Poi la Corte passa ad esaminare le richieste della difesa tendenti ad ottenere, in primo luogo il riconoscimento del vizio parziale di mente, sottoponendo l’assistito a perizia psichiatrica ed in subordine la concessione dell’attenuante dello stato d’ira per fatto ingiusto altrui. La Corte le respinge entrambe motivando: non si può riconoscere il vizio parziale di mente perché né dal processo scritto, né dal pubblico dibattimento, come chiaramente è scritto nella ordinanza che respinge la richiesta di perizia psichiatrica, sono risultati elementi tali da far ritenere l’imputato minorato di mente. Tale minorazione deve essere effetto di una infermità e non del carattere impulsivo e violento dell’agente che, se mai, potrà determinare uno stato emotivo, che non può avere alcuna ripercussione sulla imputabilità. Non si può concedere l’attenuante dello stato d’ira perché manca il fatto ingiusto altrui, non potendosi ritenere tale l’allusione fatta da Emilia Spadafora e dal marito nei confronti dell’imputato quale autore del furto del pollo, essendo la stessa molto vaga ed incerta ed il fatto ingiusto, invece, deve essere preciso e determinato.
A questo punto la difesa tenta la carta della legittima difesa, o almeno l’eccesso colposo, sostenendo che Giovanni Covelli è stato costretto a sparare perché la cognata gli lanciò contro la scure. È una mossa azzardata e senza speranza perché è già stato chiarito che Emilia lanciò la scure dopo essere stata ferita, onde fu l’imputato che per primo si è messo in uno stato d’illegittimità.

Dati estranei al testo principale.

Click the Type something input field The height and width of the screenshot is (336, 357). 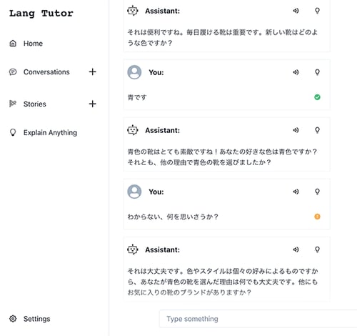tap(258, 319)
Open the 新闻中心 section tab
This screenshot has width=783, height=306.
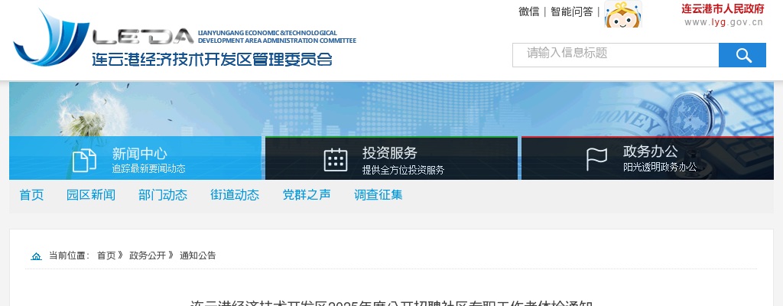(x=138, y=159)
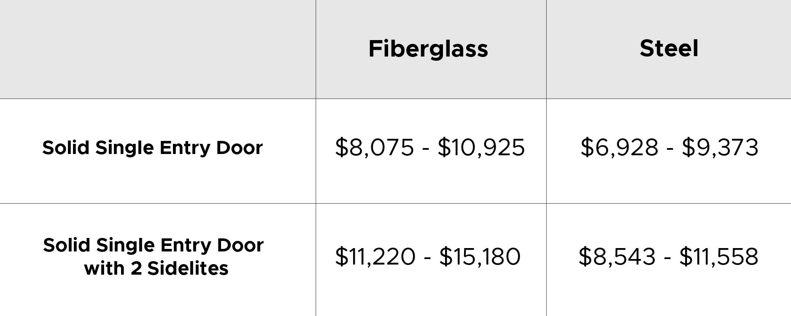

È il momento di cominciare a tirare le somme e la Corte osserva: devesi pertanto affermare la responsabilità di Covelli Giovanni per i reati di omicidi colposi aggravati in persona di Spadafora Pasqualina e Regno Nicolina, di tentato omicidio in persona di Spadafora Emilia e di porto abusivo di rivoltella. Tenuto conto delle modalità dei fatti, della sproporzione tra la causale e l’evento e del carattere violento e pericoloso dell’imputato, stimasi condannarlo pel tentato omicidio ad anni 12 di reclusione, più un anno per la recidiva e quindi ad anni 13; per ciascun omicidio colposo ad anni 4, più anni 1 per la recidiva, più anni 1 per l’aggravante, quindi ad anni 6 per ciascun omicidio colposo; a mesi 4 di arresto per il porto abusivo di rivoltella, per modo che la pena complessiva è di anni 25 di reclusione e mesi 4 di arresto, oltre alle spese, ai danni e alle pene accessorie.[1]
Per un misero pollo…
[1] ASCZ, Sezione di Lamezia Terme, Sentenze della Corte d’Assise di Cosenza.